High speed or physical contact sports—such as skiing, snowboarding, skeleton, luge, hockey, and ice skating—expose the eye to blunt traumas caused by collision with other athletes, accidental falls, or impacts with equipment. These injuries can lead to a sudden increase in IOP and permanent visual damage due to intraocular haemorrhages, retinal detachment, or vascular occlusions. Frontal impacts may also result in orbital fractures (blow-out), which can trap eye muscles and cause diplopia. Trauma may also be associated with potentially critical systemic conditions such as concussion (due to intracranial haemorrhage) and systemic infections (caused by lacerated wounds), which must be promptly managed to ensure the athlete’s safety.

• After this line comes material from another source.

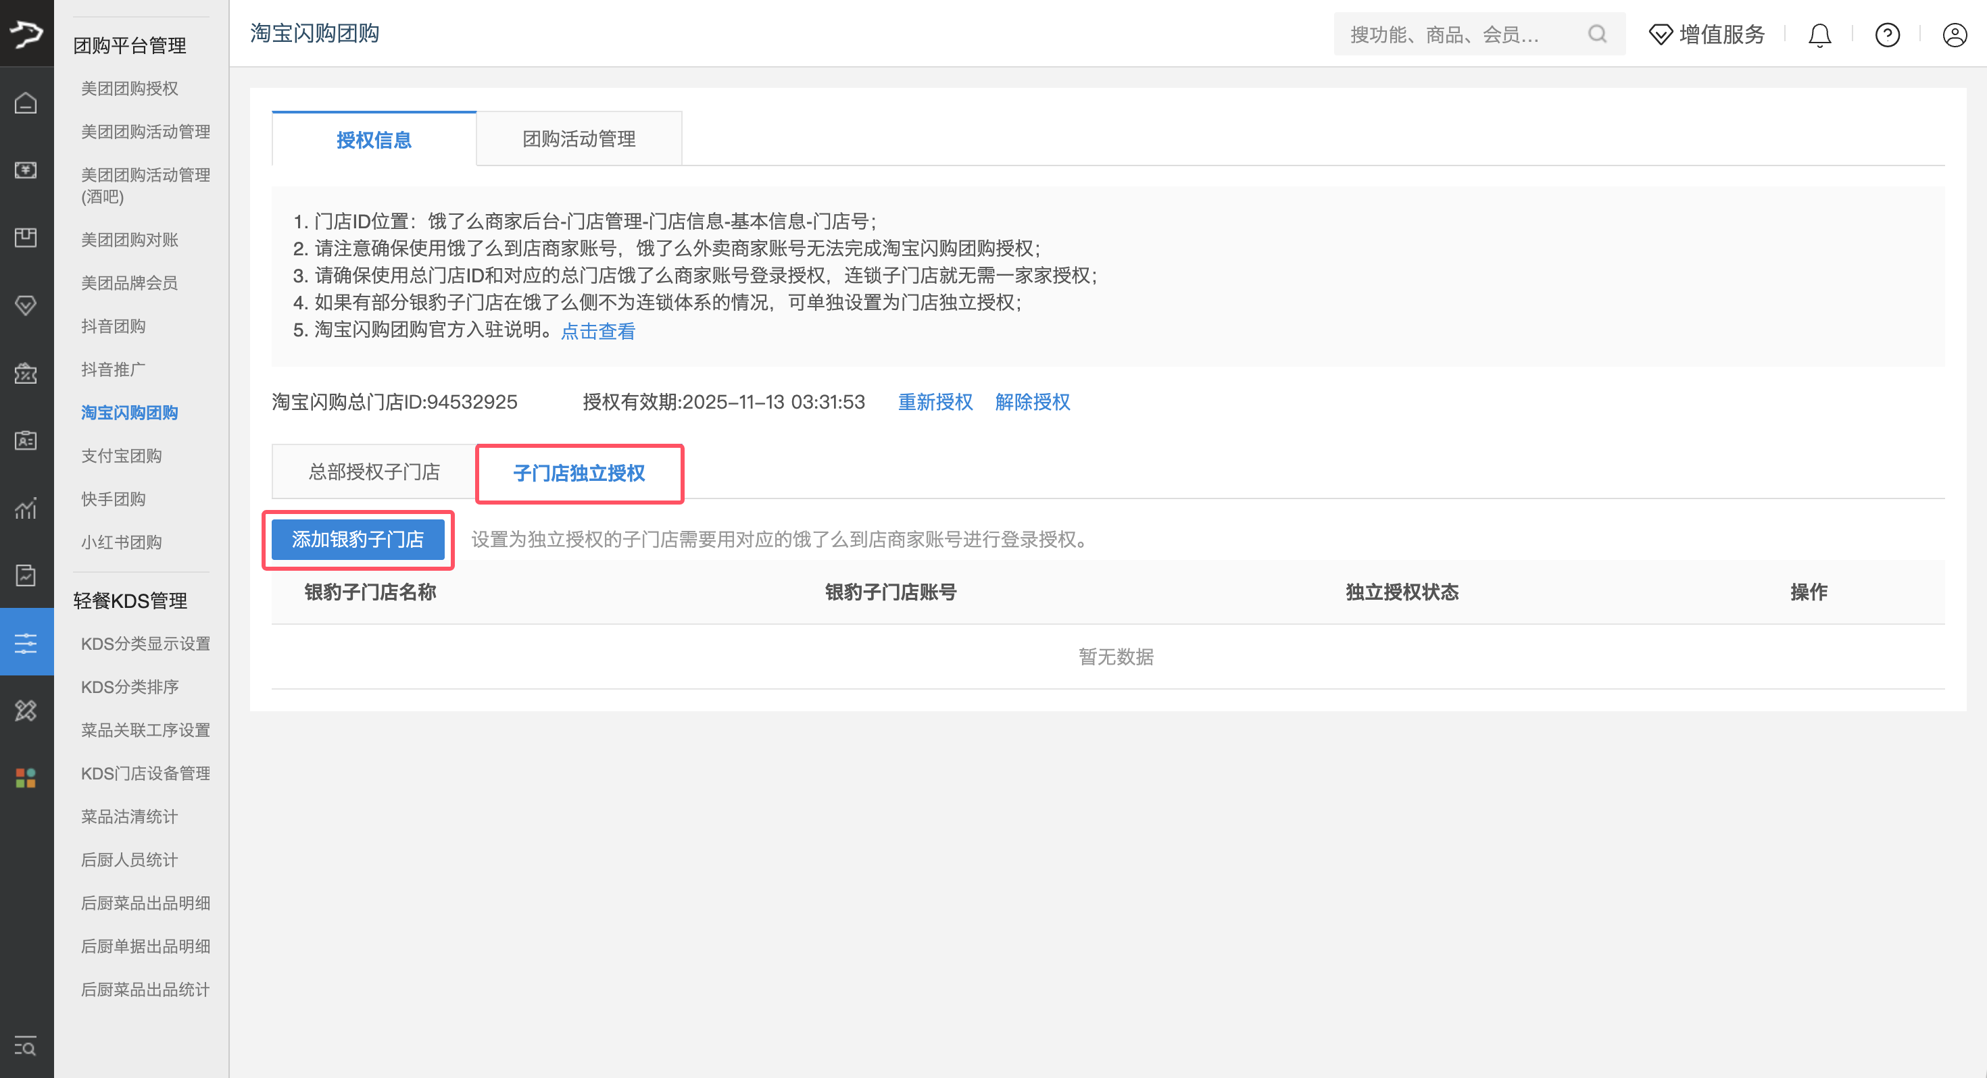Screen dimensions: 1987x1078
Task: Open the bar chart analytics icon
Action: click(x=25, y=508)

Wind and cold can irritate and dehydrate the ocular surface. Moreover, wind may carry small debris that can penetrate the eyeball and cause corneal abrasions and infections. UV rays may cause damage to the cornea, such as photokeratitis, because snow reflects up to 80% of them, amplifying exposure. Altitude also plays a role, since UV intensity increases by about 10% every 1,000 metres. Extreme environmental conditions can alter ocular physiology, requiring the eye to adapt to atmospheric changes in pressure and oxygen levels: rapidly ascending from 500 to 3,000 metres may lead to temporary decreases in visual performance, and corneal hypoxia and high-altitude retinopathy are potential risks.
Helmets and goggles
For these reasons, protective equipment is essential to prevent irreparable damage to the eyes at high altitude. Helmets and goggles must meet strict standards, including UV-400 certification to block 100% of UVA and UVB rays; category 3 or 4 filters with polarized lenses to shield against radiation reflected from snow; shatterproof materials (polycarbonate or Trivex) to prevent splintering; and anti-fog systems with double lenses and a sealed air chamber to prevent condensation and maintain clear vision in extreme conditions.

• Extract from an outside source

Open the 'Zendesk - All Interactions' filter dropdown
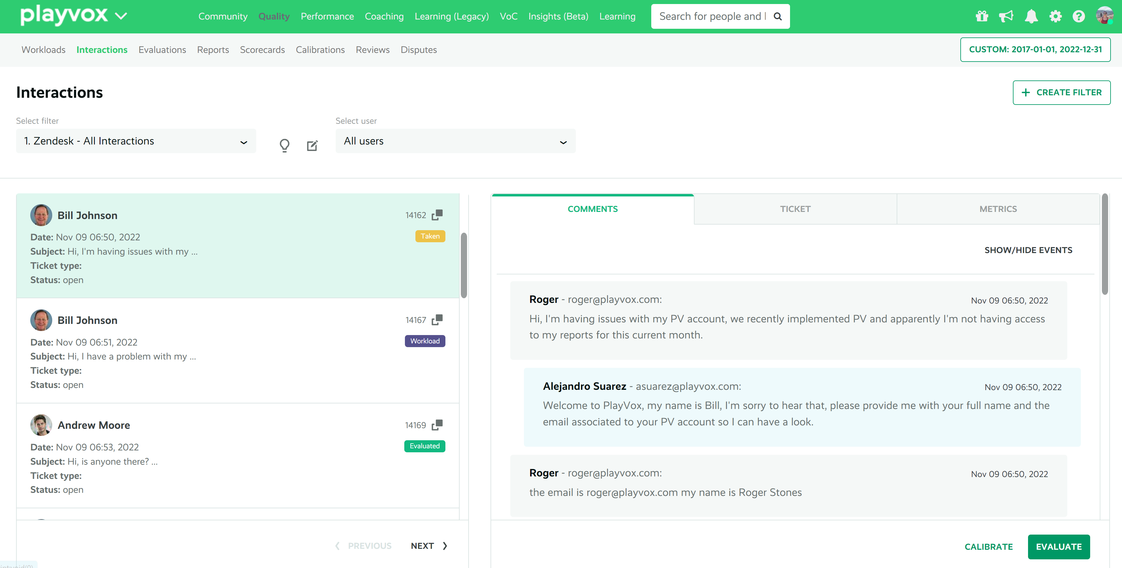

As Dr Paderni remarked, the ophthalmologist assisting an injured athlete must be able to manage ocular emergencies by applying specific diagnostic and therapeutic protocols in accordance with accepted guidelines for immediate risk assessment. In ophthalmic emergencies, the guidelines of the AAO are typically followed. Also considered valid are the “Consensus statement on injury and illness in sport” by the International Olympic Committee (IOC), useful for assessing craniofacial injuries, and the “F-MARC Medical Assessment Guidelines” developed by FIFA during the 1994 World Cup, useful for immediate on-field evaluation of visual capacity.
Among the ‘warning signs’ requiring immediate ophthalmological evaluation are severe eye pain after trauma (indicating a foreign body or sudden increase in the IOP, especially if associated with nausea), photopsia, floaters, ‘curtain-like’ visual shadows (suggestive of retinal lesions), diplopia in orbital fractures, and altered pupillary reflexes or anisocoria. Photokeratitis presents with severe pain and burning, redness, intense tearing, and reduced visual performance (even for 24 to 48 hours).

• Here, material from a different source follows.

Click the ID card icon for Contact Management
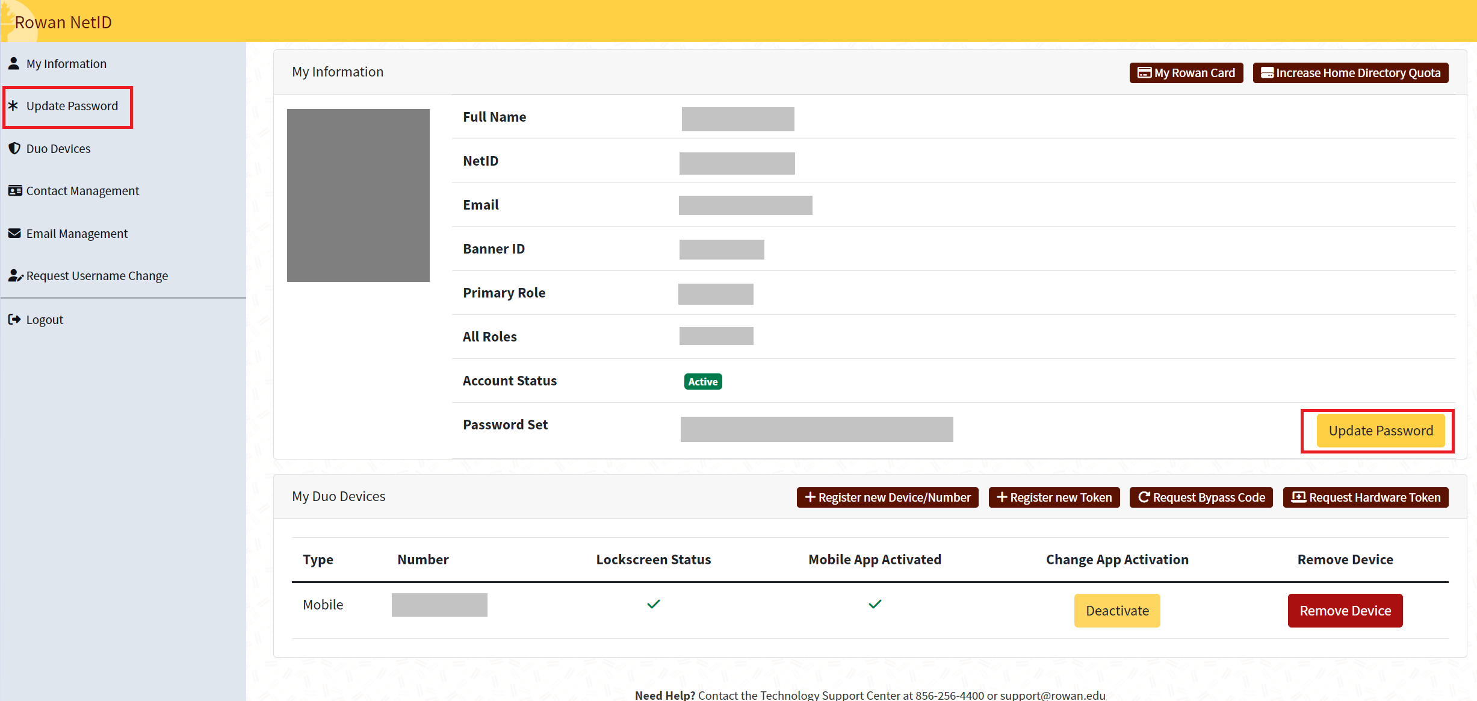1477x701 pixels. pyautogui.click(x=15, y=190)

Dr Paderni said he was lucky to face only some cases of conjunctivitis, which he believes were likely caused by foreign bodies, photokeratitis, and a corneal abrasion. More severe traumas were evaluated at the Niguarda Hospital in Milan. However, such an experience is really something unique and once in a lifetime.
“It was both a great responsibility and an honour,” Dr Paderni said. “Being part of such a complex international event gave me the chance to contribute to athlete safety while applying specialised medical expertise in a challenging and dynamic environment.”
Ruggiero Paderni MD is head of the neuro-ophthalmology service at the Centro Diagnostico Italiano, Milan, Italy. He was a member of the Olympic medical staff for the Milan Cortina 2026 Winter Olympics.